I’m not rich but it’s worth living on a very small income to be away from all the drama! My health is finally returning.


----------



## Trade

I retired at 60 years and 6 months. I started counting down the days when I had 2700 to go. That should tell you something.


----------



## Camper6

Yes. Lots of regrets but I don't want to talk about it.


----------



## drifter

I retired at sixty-three. No regrets.


----------



## gennie

I've been retired 30+ years and have never regretted retiring.  I do regret a few of the decisions I made during my working years but, all in all, I think I usually did the best I could given the circumstances.


----------



## hypochondriac

I regret not buying honey yesterday. The toast i had for breakfast was nice but lacked something.


----------



## A2ZGrammie

hypochondriac said:


> I regret not buying honey yesterday. The toast i had for breakfast was nice but lacked something.

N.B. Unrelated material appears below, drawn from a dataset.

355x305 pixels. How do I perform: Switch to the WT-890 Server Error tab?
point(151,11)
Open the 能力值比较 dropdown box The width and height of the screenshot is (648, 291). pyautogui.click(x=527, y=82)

me exactly! only I forgot the Nutella!

I have a funny outlook. I don't believe in regrets. I believe things happen for a reason. So I don't have any regrets. (It wouldn't have been horrible to not have been married to husband #2, but we did have a couple of nice boys)


----------



## WhatInThe

Regret not planning for retirement a little earlier and more aggressively. That being said necessity in the mother of all invention. Maybe my investing might not have had the same outcomes if I had a different set/plan in the back of mind all those years.


----------



## JustBonee

I'm wishing that I wasn't so quick to retire at age 62,  not because of the income,  because I lost my SS when my husband died....  But  the routine of a schedule that I really enjoyed at the time.   Can't go back now.


----------



## Knight

No regrets 25 years later. Just wish the years didn't go by so fast.


----------



## hypochondriac

I never experienced super wealth. and mixing with celebrities on yachts on the weekend drinking chardonnay.
Just wanted to try the shallow life before growing up and rejecting it of course.


----------



## MeAgain

I wish I'd spent more time on myself instead of grandkids and animals. 
Thank goodness I was blessed with lots of energy and worked hard in garden and woods. Plus always danced around.
 But all 13 of those grandkids are now busy and most don't even call us. They are nice when we are around them.
Every summer I had at least 4 of them 24/7 till school started. Their parents would bring them here early June and drop them off till late August.
   I'm proud of most of them and love them all and my great grand kids.
   We pent lots of time and money on them and saved them from child care and latch keys.  Taught hem all lots of things.


----------



## 911

Absolutely, any lawman that says they don’t have any regrets throughout their career is probably being untruthful. 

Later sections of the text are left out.